London’s Swinging Sixties meets Faust. That’s a premise that seems like incredibly fertile ground for satire, and Peter Cook and Dudley Moore deliver the goods in Stanley Donen’s Bedazzled. While it is a hit-and-miss affair given the nature of the plot, Bedazzled charms and entertains far more than it bores.

Write that one off as the brilliance of Cook and Moore who play off of each other with the ease of a true friendship and partnership. Cook’s blasé devil is entertaining for how bored he frequently seems in his diabolical endeavors. His droll intonations of various comebacks make for a unique version of the devil. And once he starts to lose his favorite play-thing, he becomes desperate and needy for a close friend.
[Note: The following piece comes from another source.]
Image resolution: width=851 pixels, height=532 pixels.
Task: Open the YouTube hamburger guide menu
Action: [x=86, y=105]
I can’t exactly explain why, but I also found his magical words (“Julie Andrews” and “LBJ”) to be one of the funniest reoccurring gags in the film.
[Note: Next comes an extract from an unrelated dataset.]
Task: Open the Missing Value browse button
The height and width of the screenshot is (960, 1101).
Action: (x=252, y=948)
Moore for his part turns in an equally as engaging performance. He must go from neurotic, romantically inert wallflower to various characters as his wishes transform him into different variations of himself. But he most return to the neurotic core of his character after each of these transformation has proven unsatisfactory. He finds the right wave to surf along in this tricky role, or roles as it were.
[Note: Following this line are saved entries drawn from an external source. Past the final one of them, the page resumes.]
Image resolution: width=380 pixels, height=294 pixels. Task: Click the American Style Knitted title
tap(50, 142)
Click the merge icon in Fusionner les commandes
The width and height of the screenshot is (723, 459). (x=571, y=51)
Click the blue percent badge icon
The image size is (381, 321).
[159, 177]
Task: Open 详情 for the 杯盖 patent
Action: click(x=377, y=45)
While the bulk of the film is concerned with the seven wishes, some of which are far funnier than others, the in-between shot are no slouches themselves. Meeting the Seven Deadly Sins was a nice touch for these wrap around sequences. Raquel Welch makes the biggest impression as Lust, but who else could she possibly be? To say that she looks like the definition of a voluptuous movie star is an understatement, and the film can’t wait to undress her or have her dance around in a flimsy go-go outfit.

That dry British wit is on full display, and thank god for it. The terrible remake could have used more of it. Cook and Moore make like little impish boys taking the piss out of religion, pop culture and social conventions. Bedazzled may not be perfect, but it’s funny, intelligent and pretty fantastic. I think I’ll steal “You fill me with inertia” for use at a later time.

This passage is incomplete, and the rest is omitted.